__What the exercise asks__
Extract every line of the records below that contains the word "Task", copying each line in full.

__Exercise material__
— Begin —

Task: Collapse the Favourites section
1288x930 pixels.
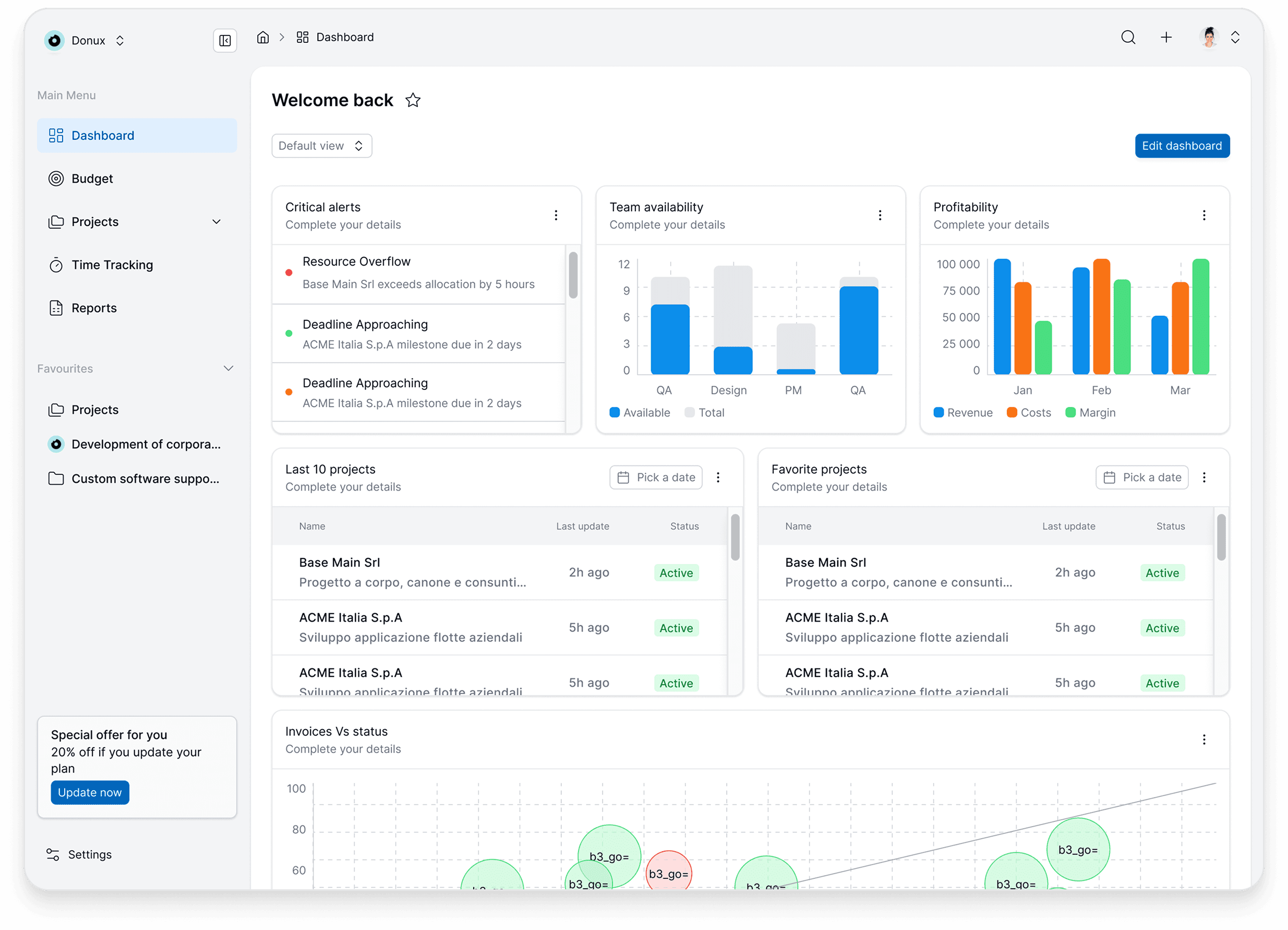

— End —
— Begin —

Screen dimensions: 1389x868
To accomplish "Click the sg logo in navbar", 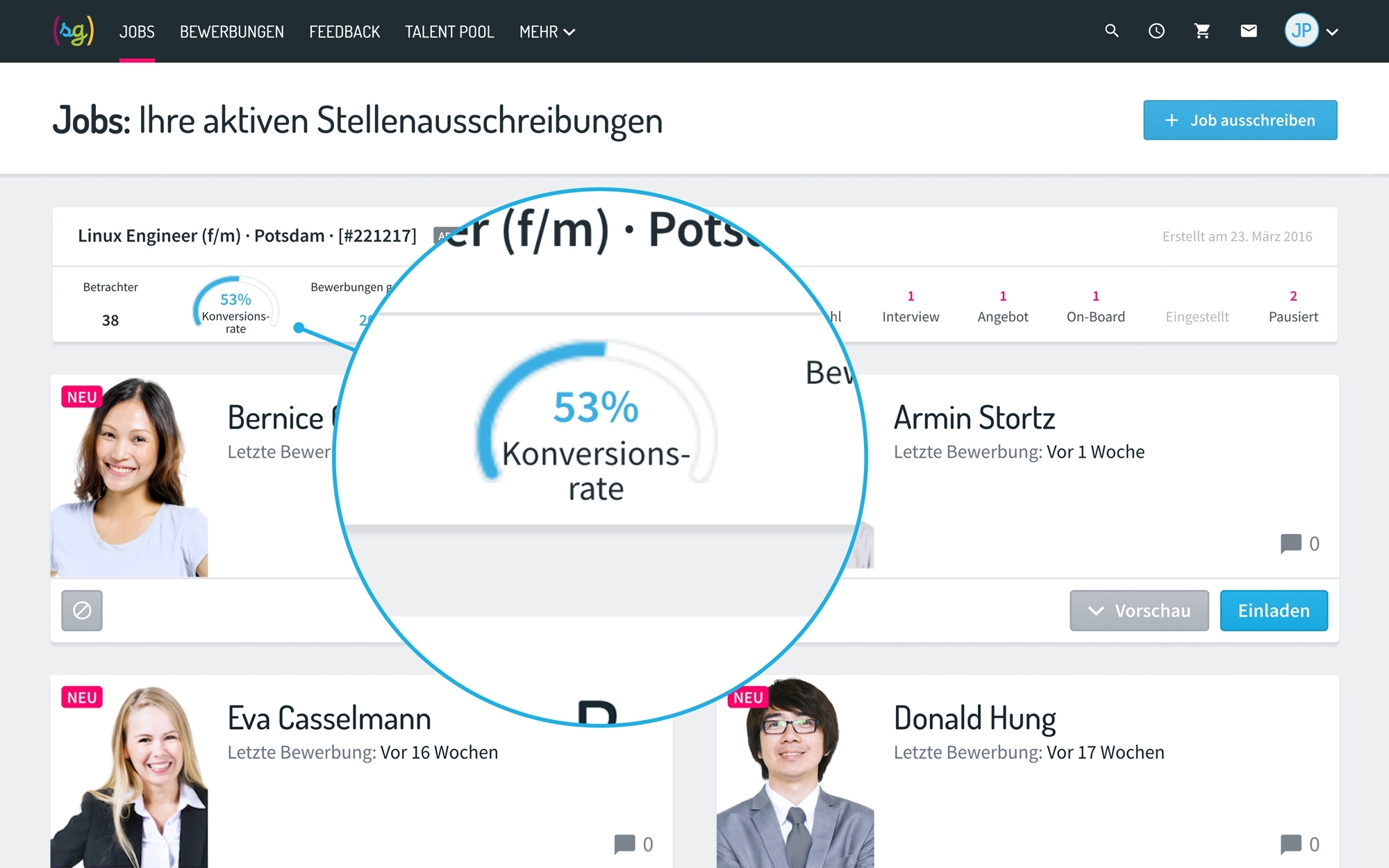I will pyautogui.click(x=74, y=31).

— End —
— Begin —

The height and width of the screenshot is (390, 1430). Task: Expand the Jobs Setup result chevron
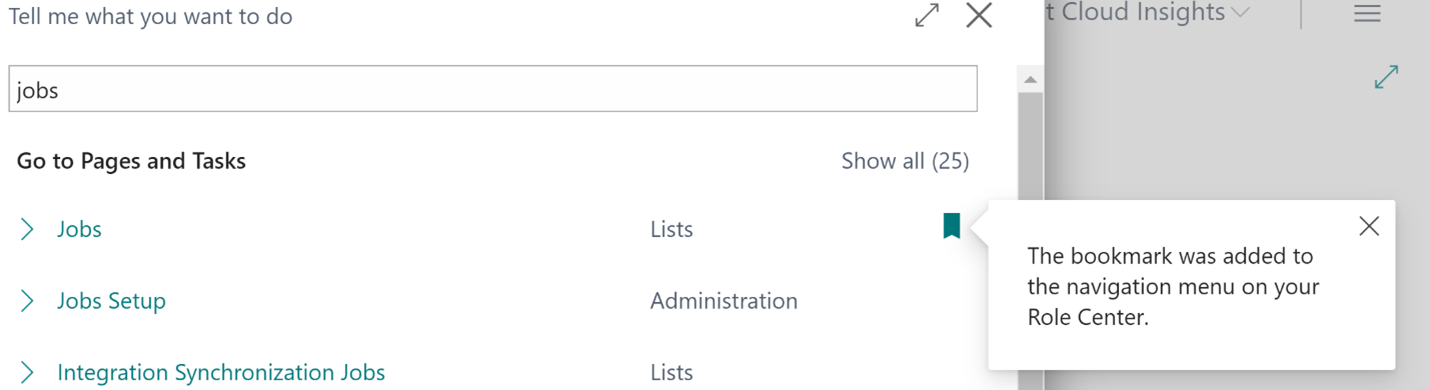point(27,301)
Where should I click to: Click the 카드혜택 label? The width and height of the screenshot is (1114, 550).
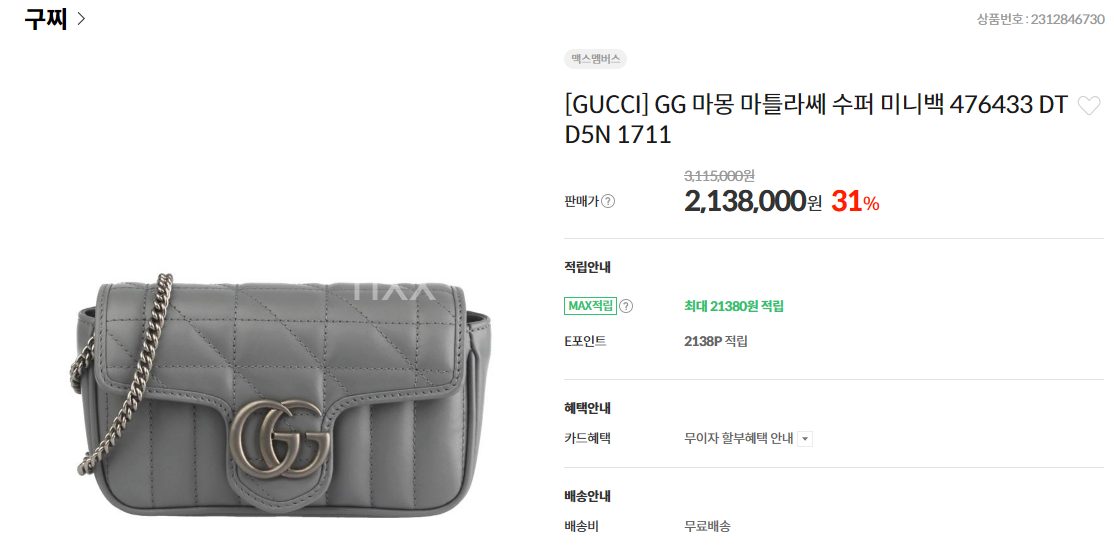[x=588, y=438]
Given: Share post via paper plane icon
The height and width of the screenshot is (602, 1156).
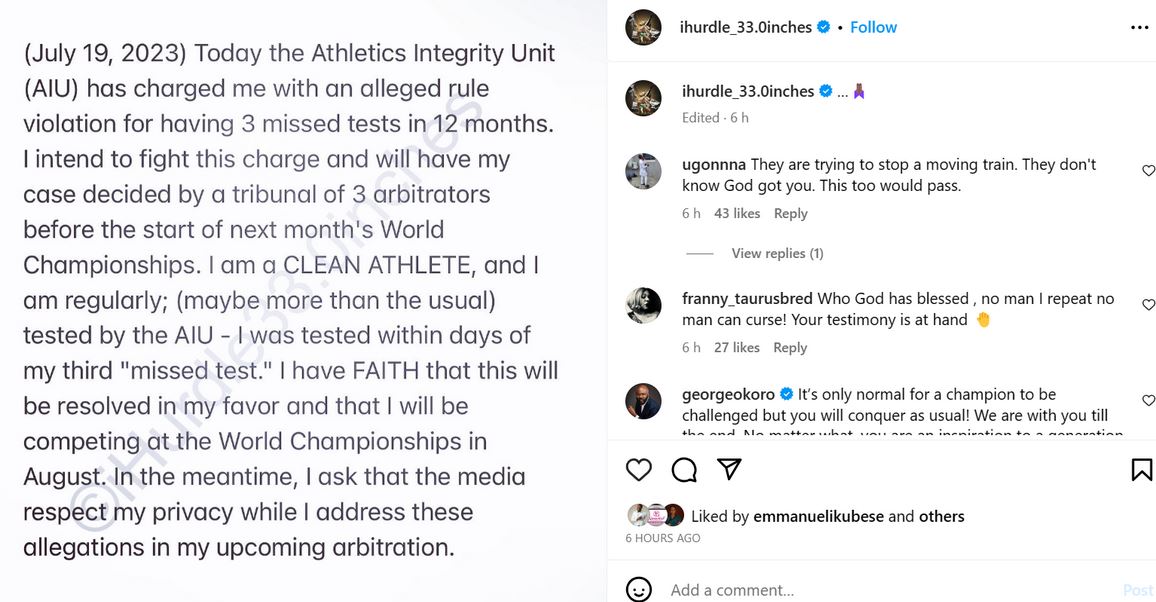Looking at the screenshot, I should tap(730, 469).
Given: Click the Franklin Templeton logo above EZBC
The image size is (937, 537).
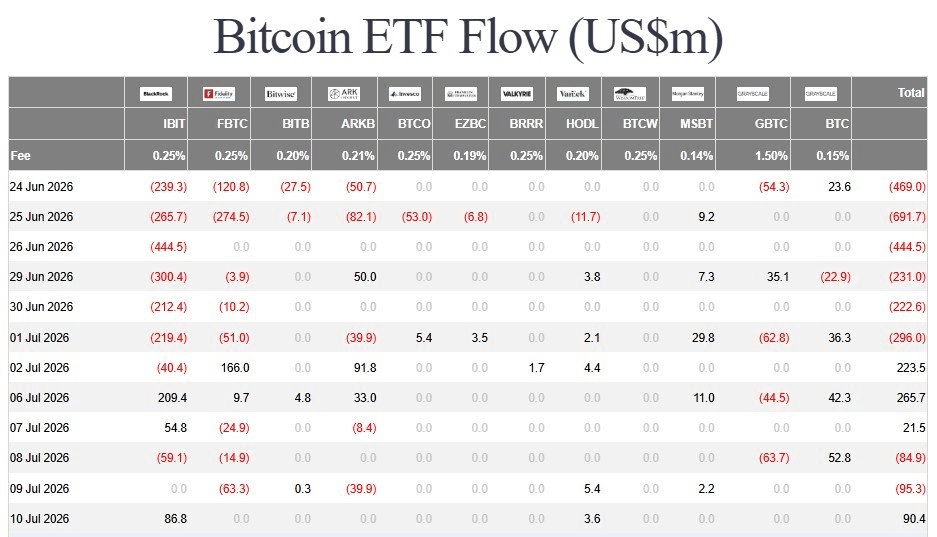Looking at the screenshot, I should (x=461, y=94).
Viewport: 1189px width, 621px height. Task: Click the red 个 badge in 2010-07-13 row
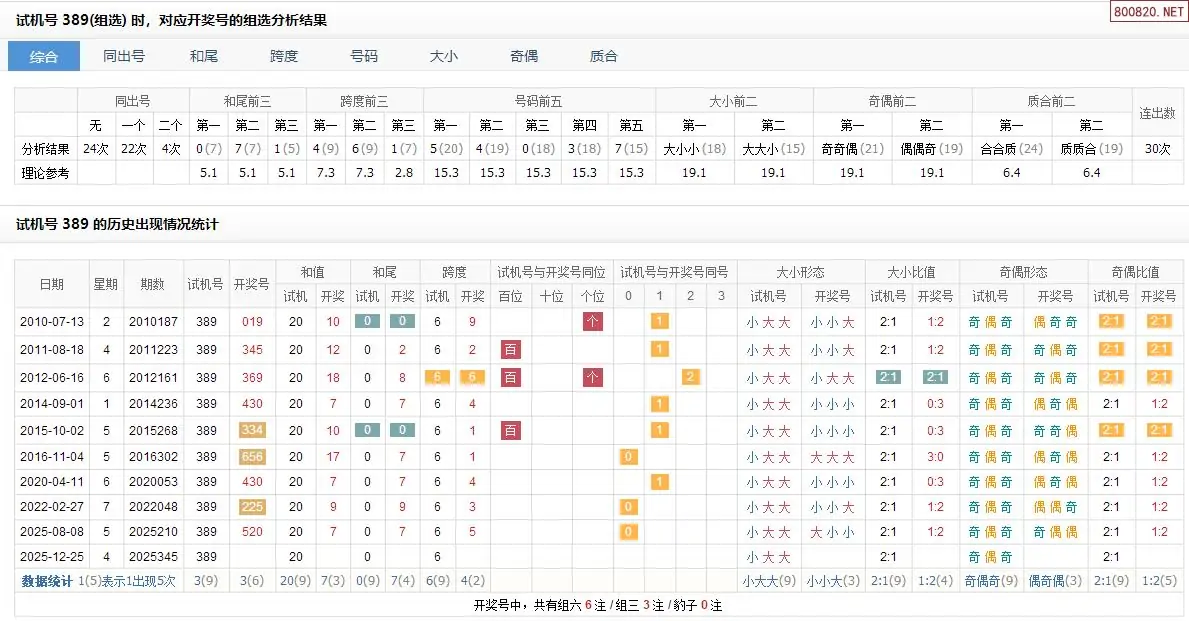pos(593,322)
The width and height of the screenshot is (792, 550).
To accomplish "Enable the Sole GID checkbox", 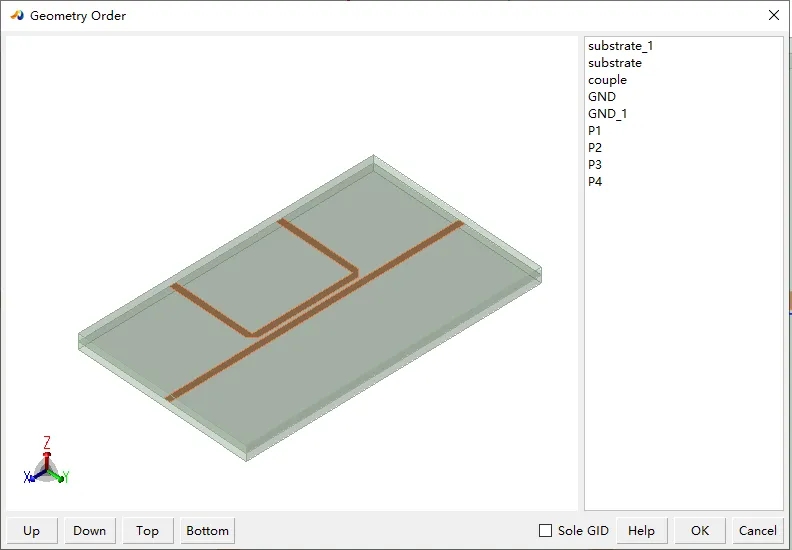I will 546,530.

— End —

__Response__
Task: Collapse the Favourites section
The height and width of the screenshot is (390, 1430). Task: Expand the Jobs Setup result chevron
Viewport: 1189px width, 621px height. Task: Click the red 个 badge in 2010-07-13 row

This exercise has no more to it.